EXCERPT:

• • •

Purpose: To explore the effects of mobility restriction on the mental health of Ecuadorian young adults.
Methods: The current is a cross-sectional study that included 8426 young adults. Socio-demographic and mental health data were collected through an online survey during May-June 2020 in Ecuador. Data on mobility was extracted from Google Mobility Reports. Four aspects of the participants’ mental health were evaluated: eating behavior (emotional eating), depression, sleep quality and sense of coherence using previously validated instruments. Data were analyzed using linear regression using R.
Results: Mean age of the participants was 22.85 (SD = 4.43), most of whom were women (n = 5943, 70.53%). During mandatory confinement, mobility due to retail and recreation, to groceries and pharmacies, to parks, to transit stations, to workplaces were reduced by nearly 50%. In contrast, mobility to places of residence increased by nearly 20%. Less healthy eating behavior was associated with lower mobility to retail/recreation, residential or workplaces. Depression was associated with lower mobility to residential and workplaces. Worse quality of sleep was associated with lower mobility to retail/recreation, residential and workplaces. Higher sense of coherence was associated with higher mobility to residential and to workplaces. Women and youngsters more often showed depression, less healthy eating behavior, worse quality of sleep and lower sense of coherence.
Conclusion: Mobility restrictions during COVID-19 pandemic has negative effects on people's mental health. Prevention and health promotion measures directed to ameliorate the effects of confinement on mental health should target risk populations including women and youngsters.

• • •

EXTRACTED RECORDS:

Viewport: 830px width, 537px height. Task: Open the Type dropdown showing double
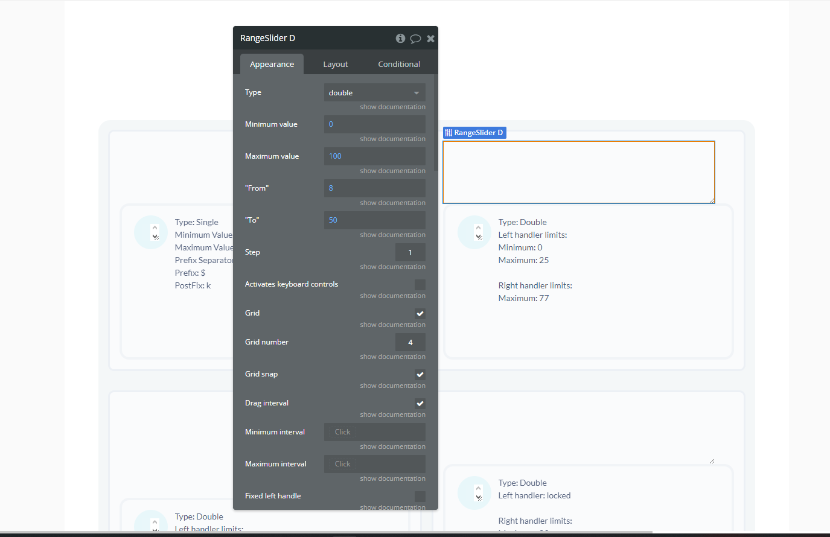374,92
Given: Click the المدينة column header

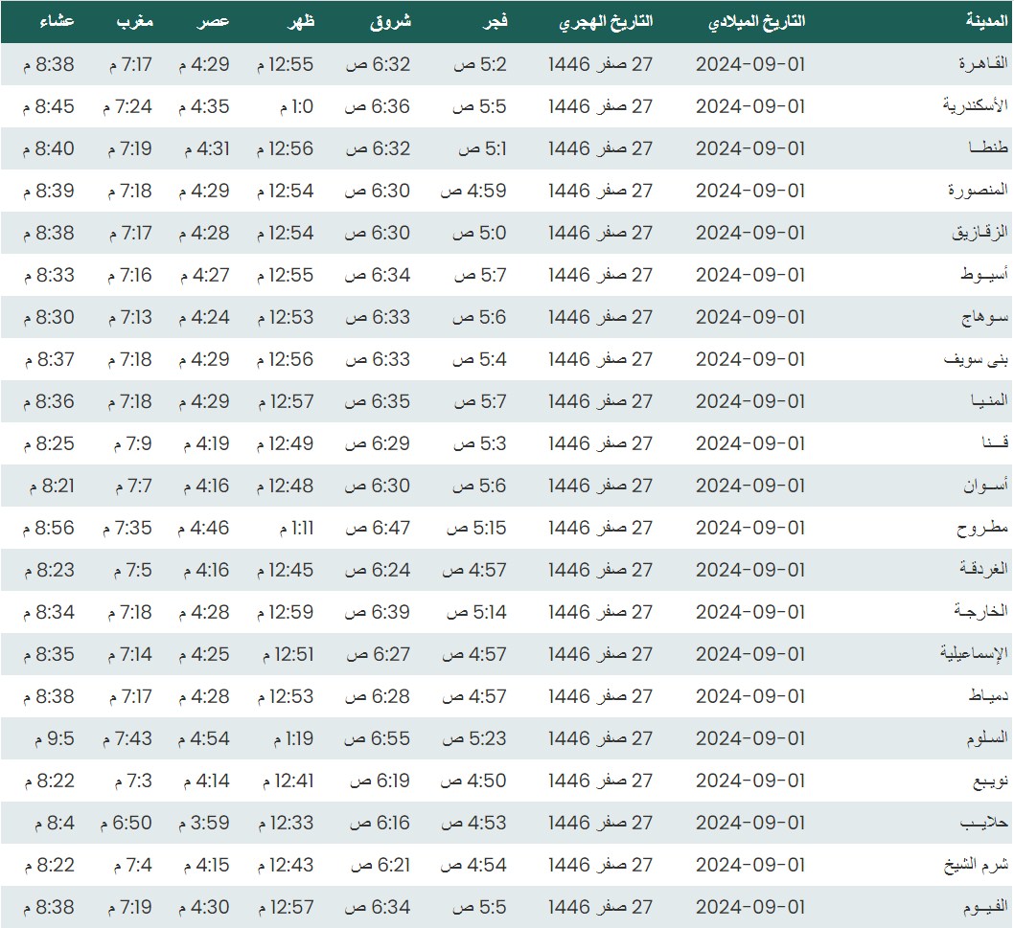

• • •

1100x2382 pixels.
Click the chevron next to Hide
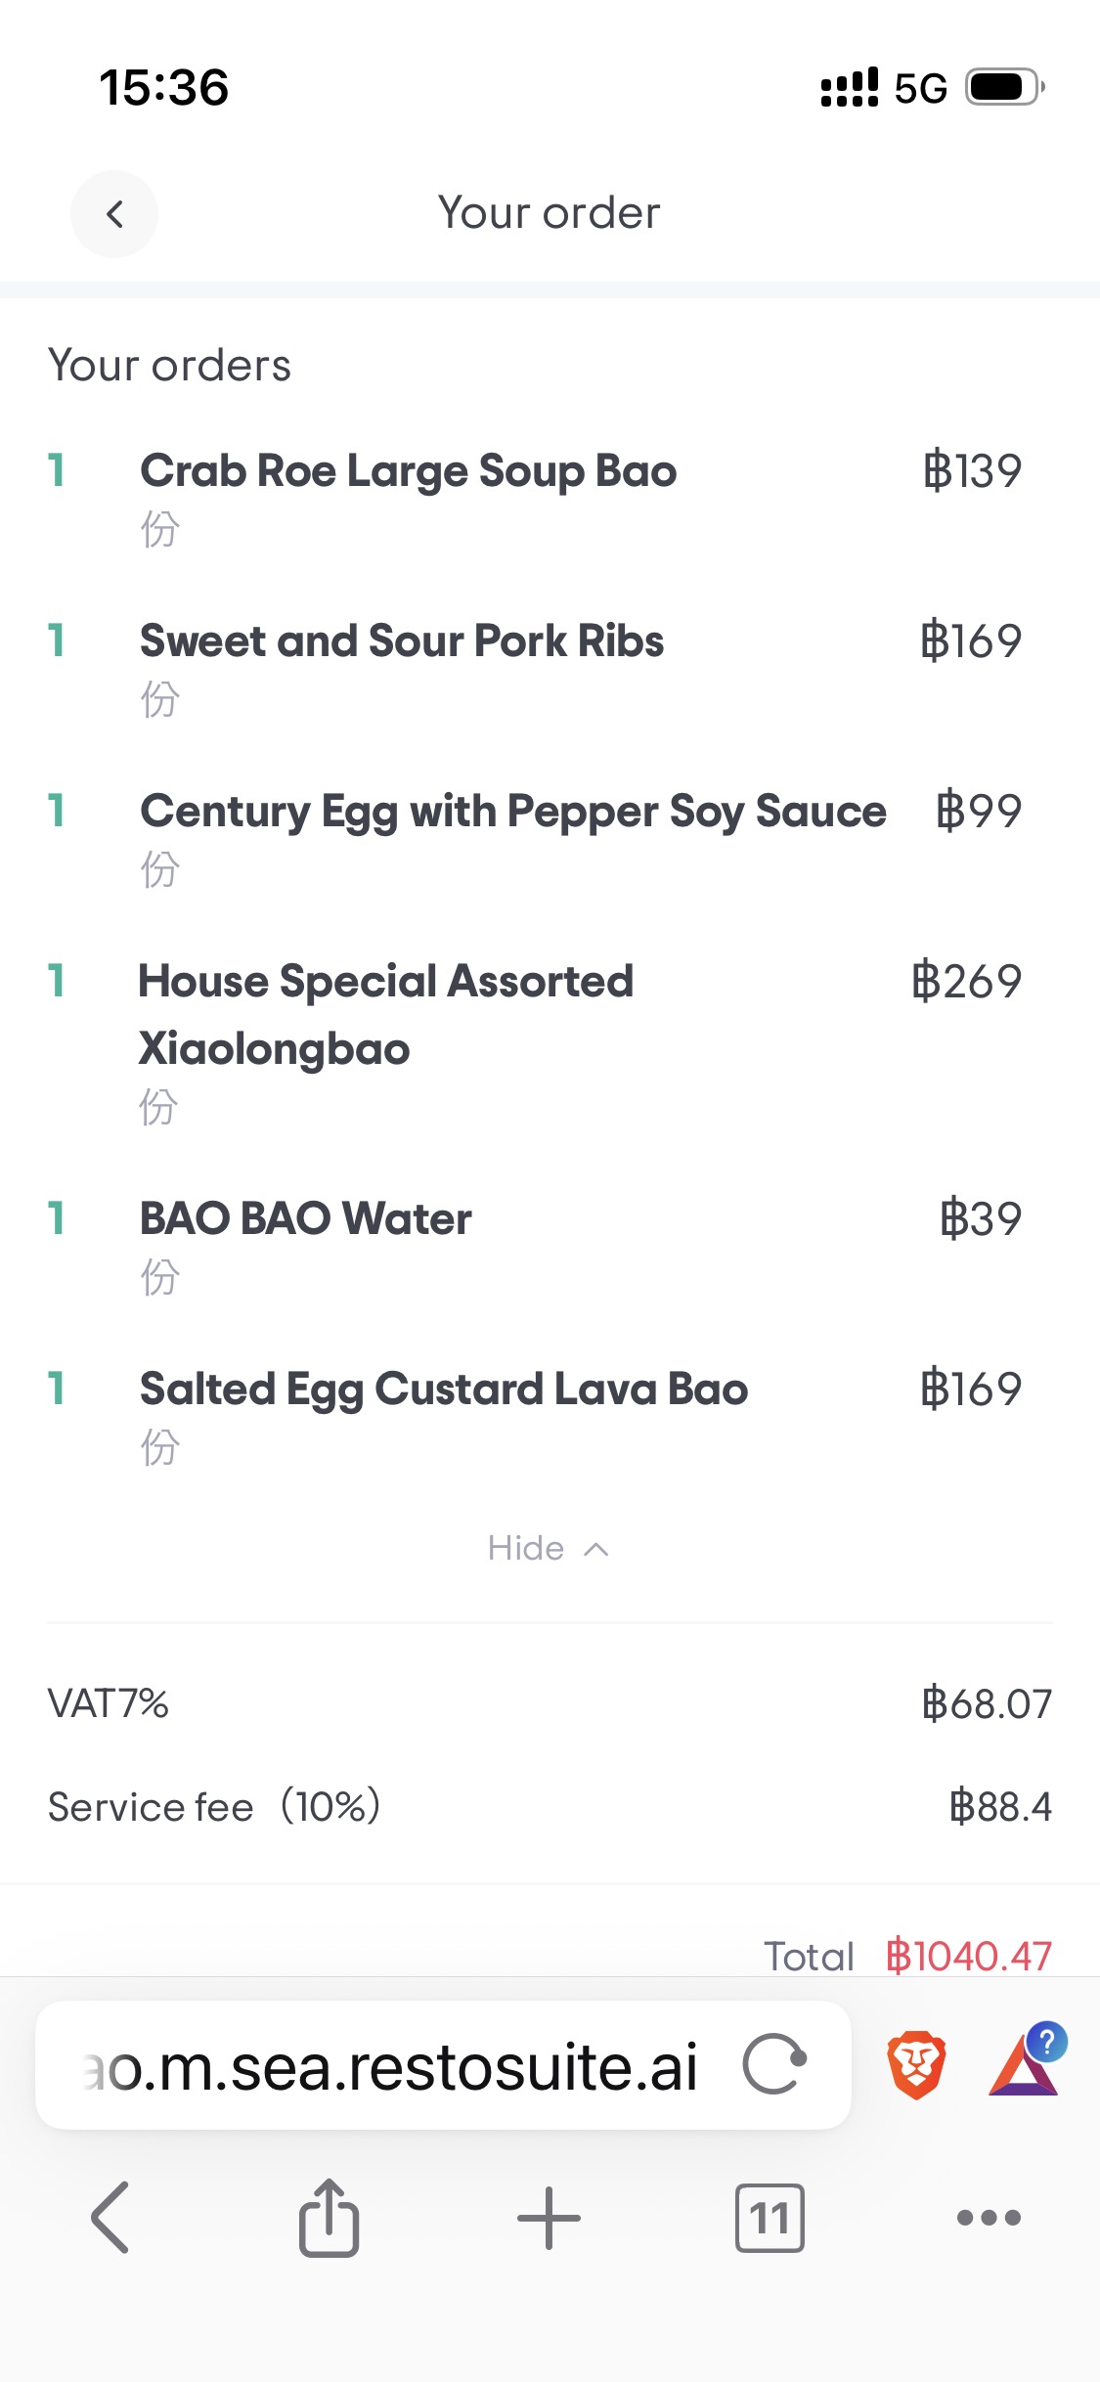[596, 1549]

• • •

TASK REQUIREMENTS:
1. Duplicate the part of the abstract above from "Purpose: To explore" up to and including "regression using R.".
2. According to the abstract, when was the online survey carried out?
3. List the aspects of the participants' mental health that the abstract says were evaluated.

COMPLETED EXERCISE:
1.
Purpose: To explore the effects of mobility restriction on the mental health of Ecuadorian young adults.
Methods: The current is a cross-sectional study that included 8426 young adults. Socio-demographic and mental health data were collected through an online survey during May-June 2020 in Ecuador. Data on mobility was extracted from Google Mobility Reports. Four aspects of the participants’ mental health were evaluated: eating behavior (emotional eating), depression, sleep quality and sense of coherence using previously validated instruments. Data were analyzed using linear regression using R.

2. The online survey was carried out during May-June 2020.

3.
- Eating behavior (emotional eating)
- Depression
- Sleep quality
- Sense of coherence